## Instructions to follow
Copy out the records below, substituting "button" for every occurrence of "icon" and keeping everything else unchanged. Omit the pictures.

## Data lines
------------------------

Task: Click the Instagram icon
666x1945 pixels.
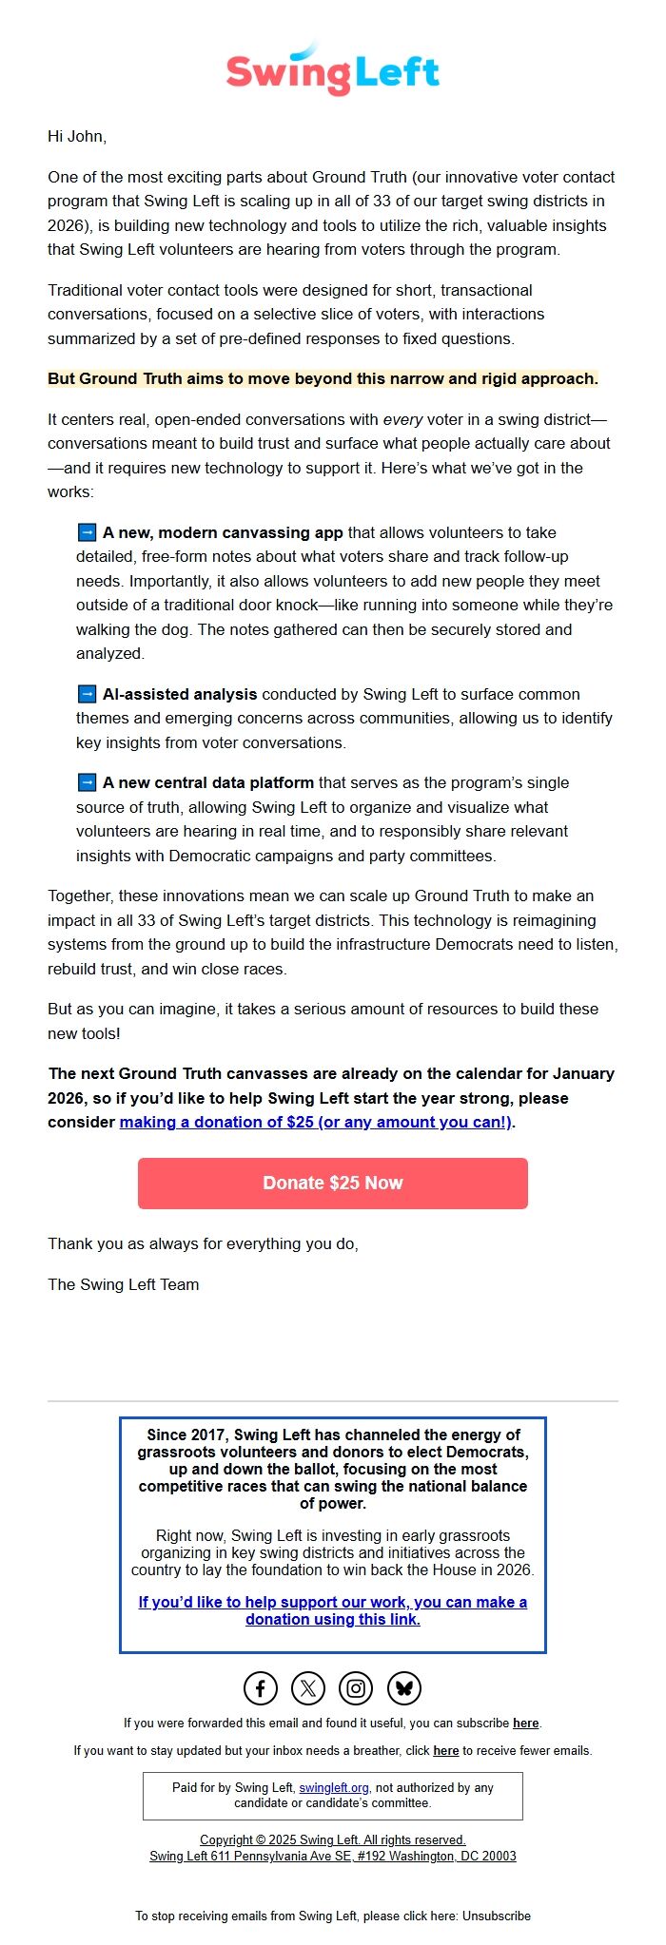Action: pyautogui.click(x=354, y=1687)
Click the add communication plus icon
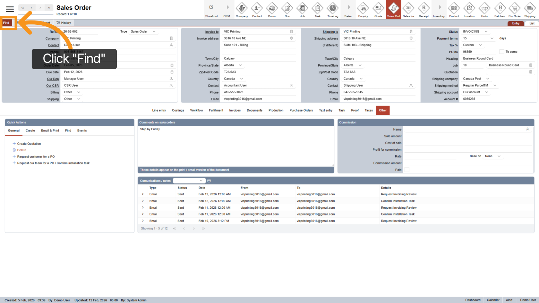Viewport: 539px width, 303px height. click(209, 181)
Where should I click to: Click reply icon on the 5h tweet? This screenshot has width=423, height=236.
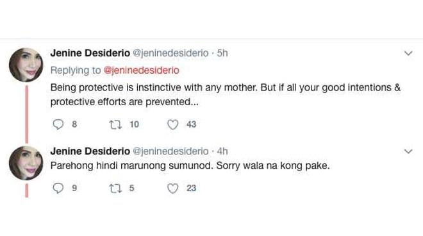click(x=58, y=124)
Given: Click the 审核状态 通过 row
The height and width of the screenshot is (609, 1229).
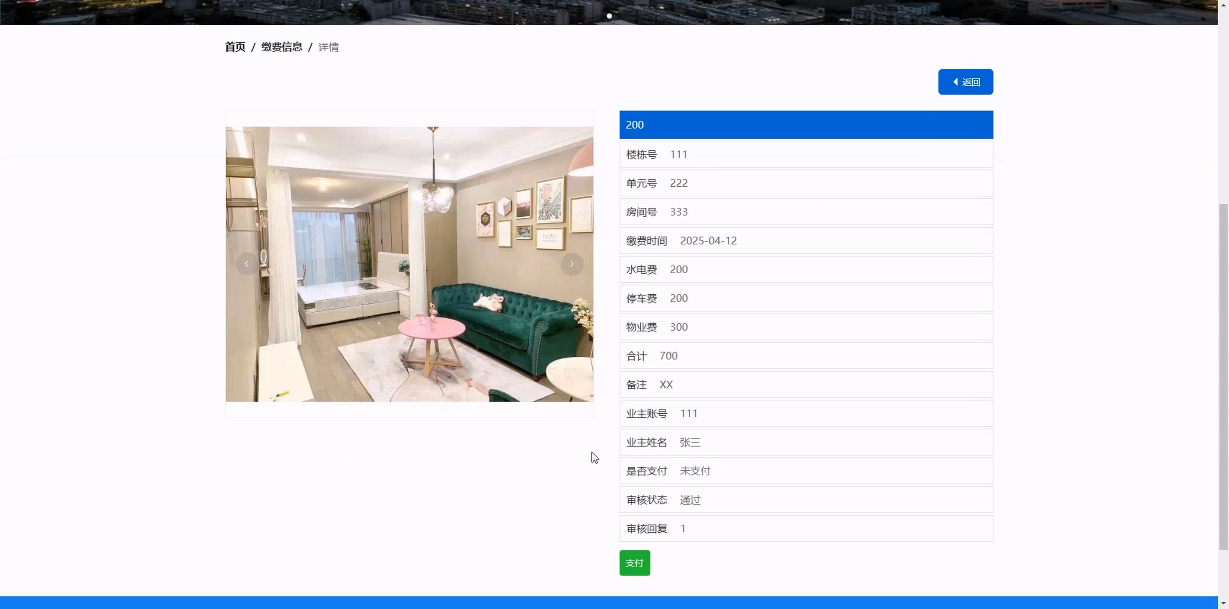Looking at the screenshot, I should point(806,500).
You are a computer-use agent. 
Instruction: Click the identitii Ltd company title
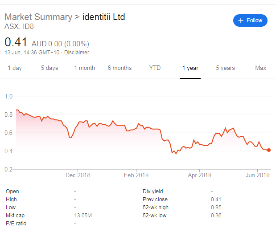(x=104, y=17)
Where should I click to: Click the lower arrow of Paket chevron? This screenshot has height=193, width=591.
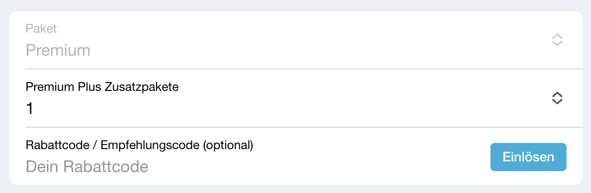557,44
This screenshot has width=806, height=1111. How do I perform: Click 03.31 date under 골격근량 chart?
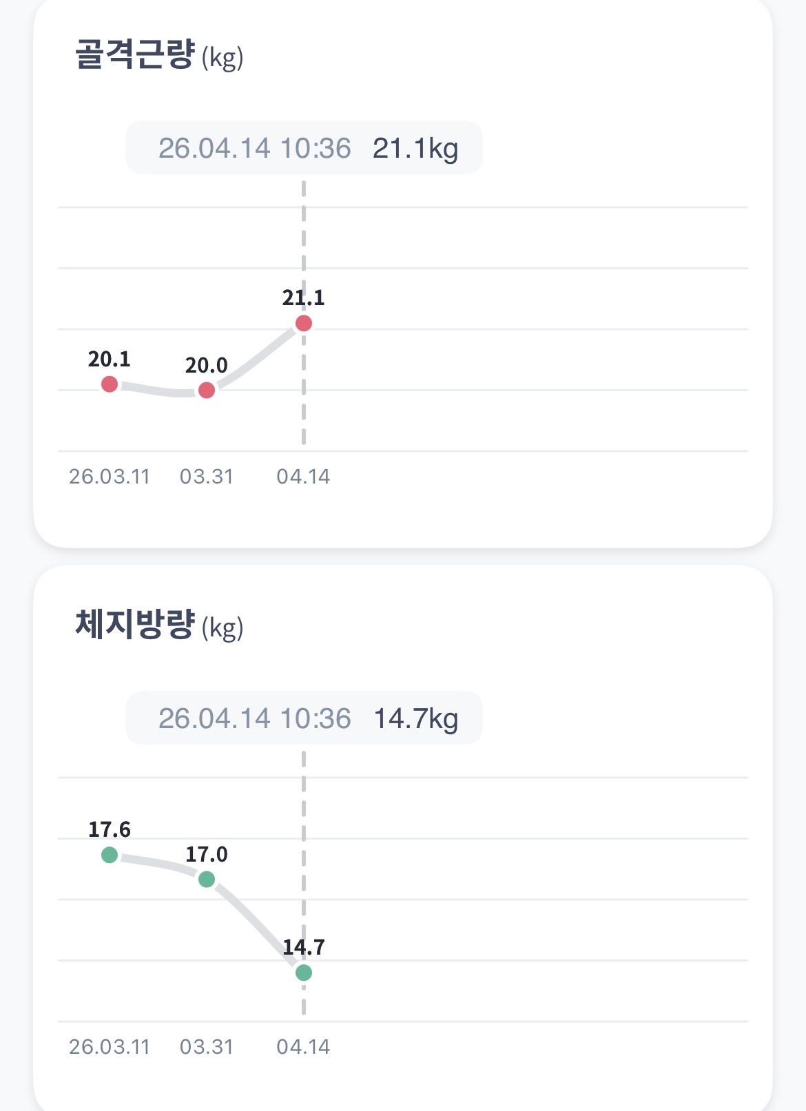[207, 477]
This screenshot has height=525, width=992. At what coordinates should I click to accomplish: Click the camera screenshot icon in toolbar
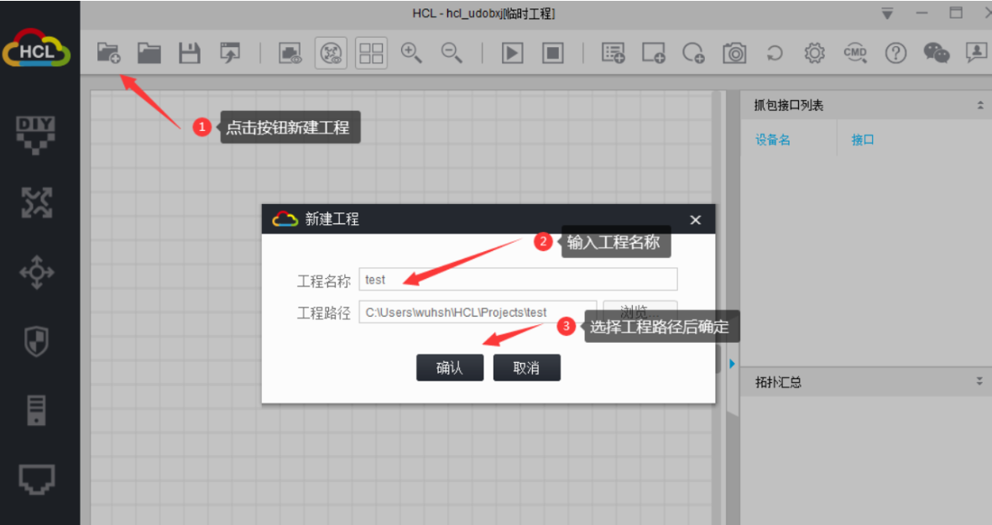734,54
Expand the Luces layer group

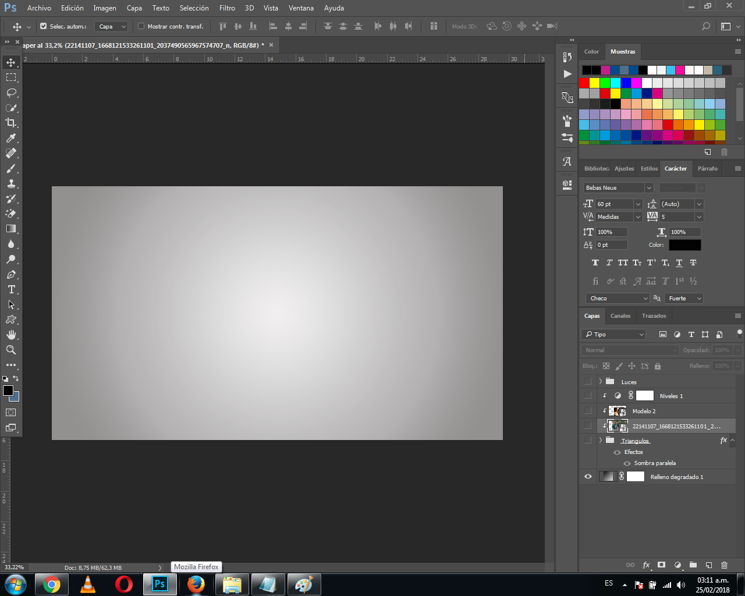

------------------------

## Output for this exercise
Task: Click the Instagram button
666x1945 pixels.
Action: pyautogui.click(x=354, y=1687)
Click the add communication plus button
Viewport: 539px width, 303px height. click(209, 181)
Where should I click to: Click reply button on the 5h tweet? This screenshot has width=423, height=236.
click(x=58, y=124)
Given: Click the 审核状态 通过 row
The height and width of the screenshot is (609, 1229).
Looking at the screenshot, I should point(806,500).
You are a computer-use agent. 
Instruction: Click the identitii Ltd company title
(x=104, y=17)
Where should I click to: Click the lower arrow of Paket chevron? This screenshot has height=193, width=591.
557,44
This screenshot has width=806, height=1111. How do I perform: Click 03.31 date under 골격근량 chart?
[207, 477]
This screenshot has height=525, width=992. At what coordinates should I click to accomplish: Click the camera screenshot button in toolbar
734,54
Expand the Luces layer group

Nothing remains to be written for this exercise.